=== Page extract ===

The ICO announced this week that a former headteacher has been fined over £1000 by a magistrate’s court for unlawfully obtaining children’s personal data from previous schools where he had been employed.
Darren Harrison, took the information from two primary schools where he had been employed and then transferred to the computer system at his new school. As he had no lawful reason to do such data processing, he was found to be in breach of the data protection legislation.
Six months into his role as Deputy Head at Isleworth Town Primary School, Harrison was suspended. A subsequent IT audit showed large volumes of sensitive personal data present on the Isleworth server from his previous schools, Spelthorne Primary and The Russell School in Richmond.
During the course of the investigation, Harrison provided no valid explanation as to how the information had appeared on his system, which was via an upload from his USB stick, stating he had deleted the personal data from it.
In a subsequent interview with the Information Commissioner’s Office (ICO) Harrison read from a prepared statement advising the information had been taken for professional purposes.
Appearing before EalingMagistrates’ Court, Harrison admitted two offences of unlawfully obtaining personal data in breach of s55 of the Data Protection Act 1998.
He was fined and with additional costs including a victim surcharge and court costs this totalled over £1000
In another incident, The University of Greenwich was fined £120,000 by the Information Commissioner following a “serious” security breach involving the personal data of nearly 20,000 people.

=== Supplied material ===

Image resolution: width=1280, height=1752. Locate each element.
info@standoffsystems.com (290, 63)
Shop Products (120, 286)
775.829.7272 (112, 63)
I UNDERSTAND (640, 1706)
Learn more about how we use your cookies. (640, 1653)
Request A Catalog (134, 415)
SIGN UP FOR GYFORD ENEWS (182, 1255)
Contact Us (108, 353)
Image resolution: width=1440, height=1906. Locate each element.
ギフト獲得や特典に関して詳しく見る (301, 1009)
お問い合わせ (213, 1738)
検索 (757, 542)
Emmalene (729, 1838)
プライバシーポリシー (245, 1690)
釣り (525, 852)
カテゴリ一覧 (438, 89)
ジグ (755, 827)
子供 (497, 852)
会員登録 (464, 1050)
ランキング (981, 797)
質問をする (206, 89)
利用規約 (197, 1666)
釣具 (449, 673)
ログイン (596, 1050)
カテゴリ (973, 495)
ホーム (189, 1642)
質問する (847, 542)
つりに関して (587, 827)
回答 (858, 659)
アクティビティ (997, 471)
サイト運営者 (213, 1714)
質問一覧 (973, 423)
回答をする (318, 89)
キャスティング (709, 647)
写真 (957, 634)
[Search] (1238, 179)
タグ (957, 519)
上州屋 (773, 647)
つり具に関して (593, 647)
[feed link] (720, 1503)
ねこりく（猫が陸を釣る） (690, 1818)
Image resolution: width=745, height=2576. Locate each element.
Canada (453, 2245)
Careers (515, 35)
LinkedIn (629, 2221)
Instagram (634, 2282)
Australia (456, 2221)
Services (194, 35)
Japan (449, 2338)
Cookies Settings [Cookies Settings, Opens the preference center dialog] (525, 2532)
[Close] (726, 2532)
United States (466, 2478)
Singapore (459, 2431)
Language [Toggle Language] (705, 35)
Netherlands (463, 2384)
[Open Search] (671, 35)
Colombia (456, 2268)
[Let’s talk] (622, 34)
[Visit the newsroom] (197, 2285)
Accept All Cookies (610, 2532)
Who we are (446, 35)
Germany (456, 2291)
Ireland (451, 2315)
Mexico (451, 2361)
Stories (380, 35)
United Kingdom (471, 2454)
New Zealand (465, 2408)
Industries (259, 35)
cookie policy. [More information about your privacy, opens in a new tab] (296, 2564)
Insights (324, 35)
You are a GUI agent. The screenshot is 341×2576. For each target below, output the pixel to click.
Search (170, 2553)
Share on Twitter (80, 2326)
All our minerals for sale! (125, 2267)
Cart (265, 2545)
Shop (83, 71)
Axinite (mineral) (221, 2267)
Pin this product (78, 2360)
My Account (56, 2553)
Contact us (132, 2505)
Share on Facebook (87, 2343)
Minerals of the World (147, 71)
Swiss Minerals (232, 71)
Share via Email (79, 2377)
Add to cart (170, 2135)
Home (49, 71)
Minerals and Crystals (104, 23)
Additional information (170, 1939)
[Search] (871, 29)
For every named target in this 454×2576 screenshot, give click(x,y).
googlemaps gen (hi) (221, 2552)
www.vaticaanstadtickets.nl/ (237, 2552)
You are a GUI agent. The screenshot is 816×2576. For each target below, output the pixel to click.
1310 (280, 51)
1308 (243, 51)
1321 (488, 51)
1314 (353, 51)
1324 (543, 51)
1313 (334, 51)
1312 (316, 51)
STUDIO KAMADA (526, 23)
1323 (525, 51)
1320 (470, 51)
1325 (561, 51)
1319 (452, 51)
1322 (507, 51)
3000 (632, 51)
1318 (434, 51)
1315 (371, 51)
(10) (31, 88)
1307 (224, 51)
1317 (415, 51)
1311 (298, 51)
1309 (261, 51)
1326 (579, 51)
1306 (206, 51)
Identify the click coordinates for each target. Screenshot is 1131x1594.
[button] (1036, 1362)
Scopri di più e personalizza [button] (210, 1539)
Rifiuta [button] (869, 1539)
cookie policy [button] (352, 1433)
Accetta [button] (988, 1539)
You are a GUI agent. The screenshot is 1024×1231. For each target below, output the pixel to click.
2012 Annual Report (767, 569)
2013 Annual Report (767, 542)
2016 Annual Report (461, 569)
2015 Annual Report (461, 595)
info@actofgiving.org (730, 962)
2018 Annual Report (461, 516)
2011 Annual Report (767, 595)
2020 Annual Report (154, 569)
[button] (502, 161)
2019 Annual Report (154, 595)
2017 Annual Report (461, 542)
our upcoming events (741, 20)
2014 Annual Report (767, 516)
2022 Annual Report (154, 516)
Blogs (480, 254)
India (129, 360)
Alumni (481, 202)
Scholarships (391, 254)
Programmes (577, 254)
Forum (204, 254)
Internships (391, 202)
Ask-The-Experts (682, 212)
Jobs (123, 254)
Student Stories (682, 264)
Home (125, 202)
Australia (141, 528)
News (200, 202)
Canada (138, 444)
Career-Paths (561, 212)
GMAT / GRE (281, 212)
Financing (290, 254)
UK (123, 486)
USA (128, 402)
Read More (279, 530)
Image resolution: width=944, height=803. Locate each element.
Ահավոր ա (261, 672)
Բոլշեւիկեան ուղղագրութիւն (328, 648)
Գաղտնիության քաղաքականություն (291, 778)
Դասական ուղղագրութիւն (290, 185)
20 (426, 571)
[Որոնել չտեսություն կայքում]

===

- Stated goal 1 -
Put everything in the rows above, from the line containing "Career-Paths (561, 212)" down to the last row, into a Markdown table with the columns Number and Line, leaving out blank lines.
- Stated goal 2 -
Write what comes next in the article on the ICO data protection fines, starting after its last sentence.

- Exercise answer 1 -
| Number | Line |
|---|---|
| 1 | Career-Paths (561, 212) |
| 2 | GMAT / GRE (281, 212) |
| 3 | Financing (290, 254) |
| 4 | UK (123, 486) |
| 5 | USA (128, 402) |
| 6 | Read More (279, 530) |
| 7 | Image resolution: width=944, height=803. Locate each element. |
| 8 | Ահավոր ա (261, 672) |
| 9 | Բոլշեւիկեան ուղղագրութիւն (328, 648) |
| 10 | Գաղտնիության քաղաքականություն (291, 778) |
| 11 | Դասական ուղղագրութիւն (290, 185) |
| 12 | 20 (426, 571) |
| 13 | [Որոնել չտեսություն կայքում] |

- Exercise answer 2 -
The personal data included contact details of 19,500 people including students, staff and alumni such as names, addresses and telephone numbers. However, around 3,500 of these included sensitive data such as information on extenuating circumstances, details of learning difficulties and staff sickness records and was subsequently posted online.
This was caused by a microsite created on the University infrastructure, created by an academic with the University’s consent to facilitate a training conference as long ago as 2004. The site had an anonymous upload function to allow delegates to upload conference papers. Following the conference, this was not removed or disabled and it didn’t receive regular security updates. In 2013 it became apparent that the site had been compromised.
Im mid January 2016, hackers exploited this micro site using SQL injection to gain access to an account with sufficient permissions to upload PHP exploits. These exploits in turn allowed the attackers to gain access to other databases hosted on the web server. The attacker then extracted the data.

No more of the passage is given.